Reproduce each record exactly, leaving out no line.

+ + + +

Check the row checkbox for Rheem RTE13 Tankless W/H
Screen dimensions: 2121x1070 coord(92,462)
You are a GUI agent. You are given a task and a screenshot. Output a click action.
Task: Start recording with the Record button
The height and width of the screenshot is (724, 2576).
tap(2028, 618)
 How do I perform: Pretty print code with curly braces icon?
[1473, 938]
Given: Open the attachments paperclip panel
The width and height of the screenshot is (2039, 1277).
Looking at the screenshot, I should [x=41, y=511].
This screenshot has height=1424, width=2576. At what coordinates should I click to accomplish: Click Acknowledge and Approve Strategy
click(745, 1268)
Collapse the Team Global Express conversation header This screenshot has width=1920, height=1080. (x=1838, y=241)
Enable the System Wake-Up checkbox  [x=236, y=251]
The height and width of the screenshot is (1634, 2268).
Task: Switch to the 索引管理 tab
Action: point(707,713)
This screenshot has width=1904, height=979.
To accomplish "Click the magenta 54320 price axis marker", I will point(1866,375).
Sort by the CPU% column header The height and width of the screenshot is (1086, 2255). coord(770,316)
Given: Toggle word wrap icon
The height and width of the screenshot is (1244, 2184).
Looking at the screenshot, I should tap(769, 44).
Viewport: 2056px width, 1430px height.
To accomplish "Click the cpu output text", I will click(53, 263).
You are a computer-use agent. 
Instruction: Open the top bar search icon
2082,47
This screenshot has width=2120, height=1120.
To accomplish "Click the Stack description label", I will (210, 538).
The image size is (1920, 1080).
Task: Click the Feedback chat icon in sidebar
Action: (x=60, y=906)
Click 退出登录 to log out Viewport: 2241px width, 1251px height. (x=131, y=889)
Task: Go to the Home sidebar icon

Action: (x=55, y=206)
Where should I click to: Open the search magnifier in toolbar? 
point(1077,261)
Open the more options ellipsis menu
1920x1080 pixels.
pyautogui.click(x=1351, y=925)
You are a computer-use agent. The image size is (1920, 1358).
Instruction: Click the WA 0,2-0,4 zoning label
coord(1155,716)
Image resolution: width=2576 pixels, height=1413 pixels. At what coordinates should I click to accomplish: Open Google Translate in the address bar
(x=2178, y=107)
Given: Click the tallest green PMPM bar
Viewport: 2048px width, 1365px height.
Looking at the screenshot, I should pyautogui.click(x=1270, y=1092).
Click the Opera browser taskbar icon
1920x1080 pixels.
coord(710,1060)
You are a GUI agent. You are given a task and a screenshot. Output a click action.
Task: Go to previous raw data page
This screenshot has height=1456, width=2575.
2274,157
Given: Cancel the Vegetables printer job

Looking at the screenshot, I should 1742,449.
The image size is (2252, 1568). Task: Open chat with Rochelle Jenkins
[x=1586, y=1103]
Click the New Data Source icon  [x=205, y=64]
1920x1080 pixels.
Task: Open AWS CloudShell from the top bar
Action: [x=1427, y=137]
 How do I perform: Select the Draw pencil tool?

+ + + +

## Output for this exercise
Check the row checkbox for Rheem RTE13 Tankless W/H
Screen dimensions: 2121x1070 coord(92,462)
You are a GUI agent. You are given a task and a screenshot. Output a click action.
Task: Start recording with the Record button
The height and width of the screenshot is (724, 2576).
tap(2028, 618)
 How do I perform: Pretty print code with curly braces icon?
[1473, 938]
Given: Open the attachments paperclip panel
The width and height of the screenshot is (2039, 1277).
Looking at the screenshot, I should [x=41, y=511].
This screenshot has height=1424, width=2576. At what coordinates should I click to accomplish: Click Acknowledge and Approve Strategy
click(745, 1268)
Collapse the Team Global Express conversation header This screenshot has width=1920, height=1080. (x=1838, y=241)
Enable the System Wake-Up checkbox  [x=236, y=251]
The height and width of the screenshot is (1634, 2268).
Task: Switch to the 索引管理 tab
Action: point(707,713)
This screenshot has width=1904, height=979.
To accomplish "Click the magenta 54320 price axis marker", I will point(1866,375).
Sort by the CPU% column header The height and width of the screenshot is (1086, 2255). coord(770,316)
Given: Toggle word wrap icon
The height and width of the screenshot is (1244, 2184).
Looking at the screenshot, I should tap(769, 44).
Viewport: 2056px width, 1430px height.
To accomplish "Click the cpu output text", I will click(53, 263).
You are a computer-use agent. 
Instruction: Open the top bar search icon
2082,47
This screenshot has width=2120, height=1120.
To accomplish "Click the Stack description label", I will (210, 538).
The image size is (1920, 1080).
Task: Click the Feedback chat icon in sidebar
Action: (x=60, y=906)
Click 退出登录 to log out Viewport: 2241px width, 1251px height. (x=131, y=889)
Task: Go to the Home sidebar icon

Action: (x=55, y=206)
Where should I click to: Open the search magnifier in toolbar? 
point(1077,261)
Open the more options ellipsis menu
1920x1080 pixels.
pyautogui.click(x=1351, y=925)
You are a computer-use agent. The image size is (1920, 1358).
Instruction: Click the WA 0,2-0,4 zoning label
coord(1155,716)
Image resolution: width=2576 pixels, height=1413 pixels. At what coordinates should I click to accomplish: Open Google Translate in the address bar
(x=2178, y=107)
Given: Click the tallest green PMPM bar
Viewport: 2048px width, 1365px height.
Looking at the screenshot, I should pyautogui.click(x=1270, y=1092).
Click the Opera browser taskbar icon
1920x1080 pixels.
coord(710,1060)
You are a GUI agent. You are given a task and a screenshot. Output a click action.
Task: Go to previous raw data page
This screenshot has height=1456, width=2575.
2274,157
Given: Cancel the Vegetables printer job

Looking at the screenshot, I should 1742,449.
The image size is (2252, 1568). Task: Open chat with Rochelle Jenkins
[x=1586, y=1103]
Click the New Data Source icon  [x=205, y=64]
1920x1080 pixels.
Task: Open AWS CloudShell from the top bar
Action: [x=1427, y=137]
 How do I perform: Select the Draw pencil tool?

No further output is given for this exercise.